Kuzenimin günü son anda nasıl bok ettiğini heyecanla dinlerken vanilyalı dondurma yemek gibisi yoktu. Ona da bir kaşık uzattığımda yüzünü buruşturarak elimi itti.

"Ya çek şunu gözümün önünden!"

Aynı Aiko... O da vanilyadan nefret ediyor. İki kuzen anca bu kadar benzeyebilir! Şey, ben ve Yuna biraz öyleyiz sanırım?

"Sen devam et, nasıl oldu tam olarak?" Maya'nın heyecanla sorması üzerine Felix derin bir iç çekti.

"Delikanlı, sevgiline çift bilekliklerinden almak istemez misin?"

Satıcı kadının sorusu üzerine Felix hafifçe gülümsedi. Tam ağzını açmıştı ki Sue'nin lafları ile söyleyecekleri boğazında düğümlenmişti;

"Yanlış anladınız ajumma. Biz arkadaşız."

Felix'in kalbinin kırılma sesi az ötedeki restoranın bulaşıkçısının kırdığı tabak sesleri ile eş değer oldu şimdi!

Kaşlarını çatarak Sue'ye baktı. Sue de ona dönüp bu sert ifadeye karşı şaşkınlıkla bakarken Felix onu orada bırakıp önden ilerlemeye başladı. Sue endişeyle arkasından baktıktan sonra satıcı kadına saygı selamı verip hızla Felix'in peşinden gitti.

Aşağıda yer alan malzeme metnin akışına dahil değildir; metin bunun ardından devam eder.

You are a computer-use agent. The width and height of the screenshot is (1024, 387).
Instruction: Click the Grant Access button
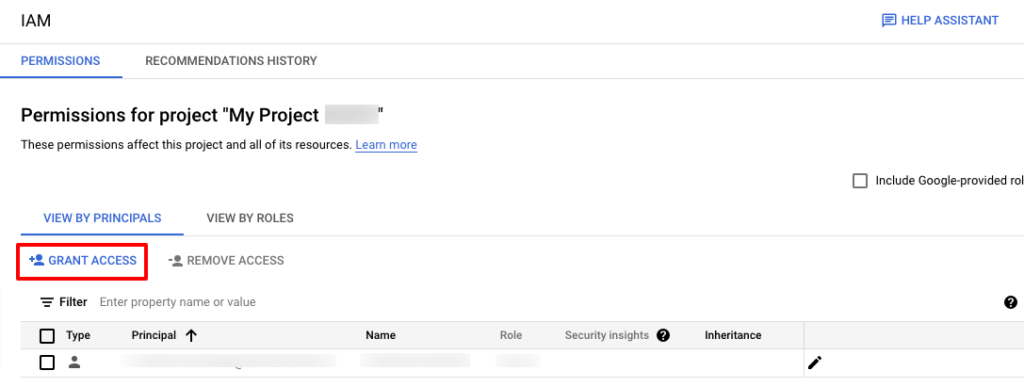pyautogui.click(x=82, y=260)
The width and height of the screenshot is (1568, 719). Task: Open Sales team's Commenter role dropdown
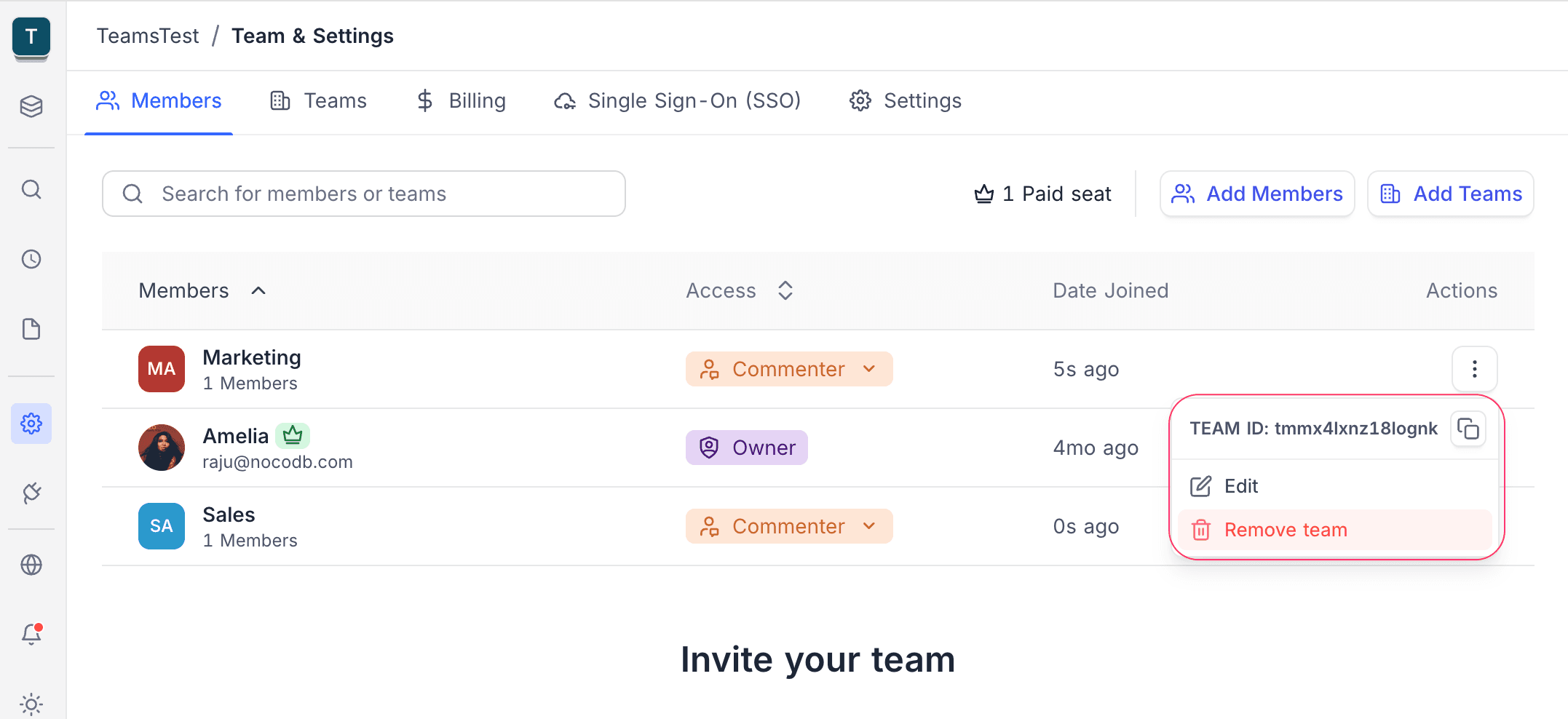click(x=788, y=526)
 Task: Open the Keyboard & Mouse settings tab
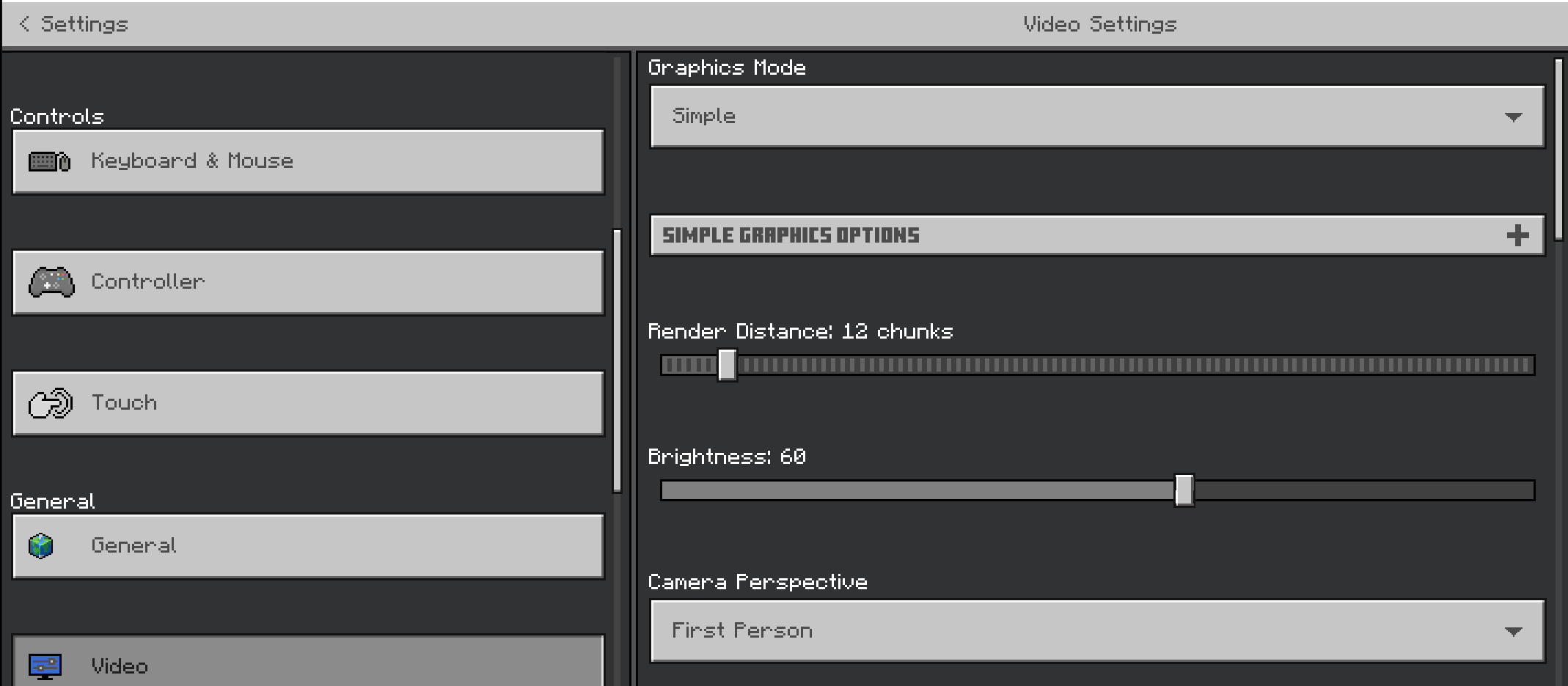pos(308,161)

"Felix! Beni bekle Felix... Felix?"

Sonunda onu kolundan tutup durdurmuş ve kendisine çevirmişti, "Neden beni duymamazlıktan geliyorsun?"

Felix gözlerini devirerek kolunu çekti, "Sue, ben çok yoruldum biliyor musun? Gerçekten çok fazla yoruldum."

"Ne... Neyden?"

Sinirle saçlarını geriye taradı Felix. Anlamamakta ısrarcı mıydı yoksa bilerek mi öyle yapıyordu bilmiyordu ama ciddi anlamda kalbi acımaya başlamıştı, buna daha fazla katlanamıyordu.

"Biz arkadaş değiliz, anladın mı?"

"Değil miyiz? Ama-"

"Neden değiliz biliyor musun?"

Sue'nin bir şey söylemesine izin vermeden içindeki öfke ve kanıtlama duygusu ile yüzünü avuçları arasına alıp dudaklarına kapandı. Sue şaşkına dönmüş bir vaziyette birkaç saniye öylece kalmış ardından Felix'i itmeye çalışmıştı. Felix dudaklarını hareket ettirip daha derin öpmeye başladığında Sue de hareketsiz kalmıştı ve bu Felix'e daha çok cesaret vermişti.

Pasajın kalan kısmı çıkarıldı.